½ to 1 cup (120 to 240 milliliters) vegetable, chicken, or beef stock, if reheating in the oven

Make the kasha: Combine the water, butter (if using), and salt in a small saucepan and bring to a boil.

Meanwhile, place the buckwheat in a wide saucepan, add the egg or egg whites, and stir to combine. The buckwheat will clump together, but don’t worry about it. Set the pan over medium-high heat and cook, stirring continuously, until the clumps of buckwheat break apart into individual grains and start to give off a distinct nutty aroma, 5 to 7 minutes.

Pour in the hot liquid, then add the pepper. Reduce the heat to low, cover, and simmer until all the liquid has been absorbed and the kasha has plumped, 25 to 30 minutes. Remove from the heat and fluff with a fork. Set aside.

Make the mushrooms and onions: Melt the butter in a large saucepan or skillet over medium heat until warm. Add the onions and cook, stirring now and again, until translucent, 7 to 8 minutes. Add the mushrooms, salt, and pepper to taste and cook, stirring often, until the mushrooms have given off most of their water and the mushrooms and onions are soft, about 10 minutes. Taste and adjust the seasonings, if necessary. Transfer the mushroom-onion mixture to a large bowl and add the kasha.

Meanwhile, bring a large pot of salted water to a boil. Cook the pasta until al dente according to the instructions on the package. Drain and transfer to the bowl with the kasha and mushroom-onion mixture. Toss until everything is combined, then taste and adjust the seasonings, if needed.

Eat the kasha varnishkes as is, heat them up in a pot on the stove, or make them in the morning and reheat them in the oven before dinner. To reheat, preheat the oven to 325ºF (163ºC). Transfer the kasha varnishkes to a 2- or 3-quart (2- or 3-liter) baking dish. Pour over about half the stock. Cover with aluminum foil and bake for about 25 minutes. Remove the foil; if the mixture looks dry, pour another ½ cup (120 milliliters) stock over it. Increase the oven temperature to 375ºF (190ºC). Bake for 15 to 20 minutes more, until the noodles on top begin to brown. Remove from the oven and serve.

Kichel

By Wayne Hoffman

A cross between a bow tie and a fossil, kichel doesn’t seem to have much to recommend it. Lacking the sweet icing of a black-and-white, the joyous colors of a rainbow cookie, or the fruity lushness of hamantaschen, kichel is nonetheless the quintessential Jewish cookie: It has been gracing synagogues’ kiddush tables after Shabbat services as far back as anyone can remember, widely ignored by even the hungriest of cookie-loving children. It is entirely possible that only a dozen of these cookies have ever existed, and that these same dozen have been there all along, put out week after week. Kichel is dry and brittle, filled with air; how would anyone know if it was stale?

And yet.
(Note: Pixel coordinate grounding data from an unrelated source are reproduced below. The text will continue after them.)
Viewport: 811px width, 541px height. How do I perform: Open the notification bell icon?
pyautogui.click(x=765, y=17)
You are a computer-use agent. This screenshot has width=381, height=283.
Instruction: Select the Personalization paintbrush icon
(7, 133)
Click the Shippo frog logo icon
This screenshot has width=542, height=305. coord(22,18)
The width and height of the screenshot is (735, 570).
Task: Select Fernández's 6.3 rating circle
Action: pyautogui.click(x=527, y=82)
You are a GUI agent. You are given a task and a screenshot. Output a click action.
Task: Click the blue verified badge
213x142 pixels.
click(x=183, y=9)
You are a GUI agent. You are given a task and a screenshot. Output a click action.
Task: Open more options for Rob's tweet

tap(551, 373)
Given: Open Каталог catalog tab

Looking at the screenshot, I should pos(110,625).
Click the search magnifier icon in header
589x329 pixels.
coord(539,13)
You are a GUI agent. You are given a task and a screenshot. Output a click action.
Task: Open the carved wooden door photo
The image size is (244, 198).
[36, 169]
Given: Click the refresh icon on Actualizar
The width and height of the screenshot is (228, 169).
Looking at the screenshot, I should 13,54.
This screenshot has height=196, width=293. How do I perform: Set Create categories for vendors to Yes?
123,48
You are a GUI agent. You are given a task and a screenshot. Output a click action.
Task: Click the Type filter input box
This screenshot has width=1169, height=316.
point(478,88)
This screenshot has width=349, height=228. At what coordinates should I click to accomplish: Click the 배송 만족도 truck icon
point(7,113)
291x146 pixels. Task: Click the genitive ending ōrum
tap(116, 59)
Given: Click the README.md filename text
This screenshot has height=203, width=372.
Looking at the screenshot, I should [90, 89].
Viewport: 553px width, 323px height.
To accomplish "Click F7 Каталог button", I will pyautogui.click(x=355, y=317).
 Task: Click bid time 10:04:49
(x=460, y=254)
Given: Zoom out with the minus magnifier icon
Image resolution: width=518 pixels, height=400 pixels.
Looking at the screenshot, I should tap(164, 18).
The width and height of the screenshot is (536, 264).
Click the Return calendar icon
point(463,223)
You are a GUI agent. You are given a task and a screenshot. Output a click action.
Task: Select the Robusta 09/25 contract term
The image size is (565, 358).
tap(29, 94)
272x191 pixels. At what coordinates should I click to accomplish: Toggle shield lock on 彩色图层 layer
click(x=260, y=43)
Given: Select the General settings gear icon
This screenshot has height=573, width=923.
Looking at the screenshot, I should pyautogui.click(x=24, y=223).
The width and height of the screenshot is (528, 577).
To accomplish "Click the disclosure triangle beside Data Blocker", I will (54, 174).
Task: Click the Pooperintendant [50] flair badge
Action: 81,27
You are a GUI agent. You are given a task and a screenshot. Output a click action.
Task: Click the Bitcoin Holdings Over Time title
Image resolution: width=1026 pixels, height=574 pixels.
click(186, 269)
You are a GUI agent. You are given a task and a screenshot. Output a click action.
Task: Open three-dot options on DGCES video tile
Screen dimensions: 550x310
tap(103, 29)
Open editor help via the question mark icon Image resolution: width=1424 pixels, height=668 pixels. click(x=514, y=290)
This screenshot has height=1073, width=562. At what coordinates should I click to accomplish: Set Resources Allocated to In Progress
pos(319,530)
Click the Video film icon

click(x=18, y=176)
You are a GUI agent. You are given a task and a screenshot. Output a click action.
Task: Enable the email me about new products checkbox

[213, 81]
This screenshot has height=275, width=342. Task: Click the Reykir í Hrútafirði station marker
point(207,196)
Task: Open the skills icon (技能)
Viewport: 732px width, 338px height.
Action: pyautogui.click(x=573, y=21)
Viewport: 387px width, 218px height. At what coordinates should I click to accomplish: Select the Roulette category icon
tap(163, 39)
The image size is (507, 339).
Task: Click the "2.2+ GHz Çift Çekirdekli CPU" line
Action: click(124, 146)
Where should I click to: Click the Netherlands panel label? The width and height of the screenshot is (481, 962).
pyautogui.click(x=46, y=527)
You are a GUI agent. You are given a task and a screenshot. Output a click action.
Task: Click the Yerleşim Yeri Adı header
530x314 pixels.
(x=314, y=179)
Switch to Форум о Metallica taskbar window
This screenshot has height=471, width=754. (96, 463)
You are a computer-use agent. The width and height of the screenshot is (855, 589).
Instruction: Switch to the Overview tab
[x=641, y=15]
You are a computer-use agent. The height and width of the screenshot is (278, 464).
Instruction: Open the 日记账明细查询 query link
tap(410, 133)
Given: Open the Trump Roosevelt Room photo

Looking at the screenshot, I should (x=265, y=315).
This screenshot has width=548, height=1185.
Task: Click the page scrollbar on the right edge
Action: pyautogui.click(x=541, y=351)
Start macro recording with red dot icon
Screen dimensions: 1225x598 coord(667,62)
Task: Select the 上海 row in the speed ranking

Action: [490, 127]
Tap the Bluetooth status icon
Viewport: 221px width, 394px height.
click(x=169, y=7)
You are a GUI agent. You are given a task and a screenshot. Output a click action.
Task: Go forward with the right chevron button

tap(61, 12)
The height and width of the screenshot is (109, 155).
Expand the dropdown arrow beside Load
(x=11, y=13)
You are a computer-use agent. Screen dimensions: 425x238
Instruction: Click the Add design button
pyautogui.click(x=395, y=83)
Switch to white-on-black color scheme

Something magical happens to Jews when they turn forty. Kichel suddenly becomes delicious. The faint whisper of sugar, the way it crumbles when you bite it, its legendary dryness practically crying out to be dunked in a cup of coffee—or, better yet, a glezele tey (glass of tea).

What was once the butt of our youthful Shabbat jokes has become the best reason to come to synagogue. Let the children laugh; let the grown-ups eat kichel.

History Lesson

A century ago, a kiddush in one traditional Ashkenazi synagogue more or less resembled any other, centering around three unchangeable foods: pickled herring, kichel, and schnapps or whiskey. This humble and decidedly odd trifecta was, for years, synonymous with kiddush, the breakfast and social hour that follows Saturday-morning services.

In early twentieth-century America, Kiddush with a capital “K” (the blessing) gave rise to kiddush with a lowercase “k” (the social hour). Community leaders began to understand the importance of the synagogue as a place for congregants to rest and form relationships—especially for hardworking immigrants in a new and unfamiliar country.

From a gastro-sociological level, the development of kiddush makes perfect sense: Whenever Jews and socializing meet, a little nosh is likely to follow. But the specific nosh that emerged (herring, kichel, and schnapps) was no accident. “Early twentieth-century synagogues rarely had kitchens, let alone iceboxes or refrigeration,” explained Gil Marks, author of the Encyclopedia of Jewish Food. So foods that traveled well and kept for long periods of time, like pickled fish, were ideal.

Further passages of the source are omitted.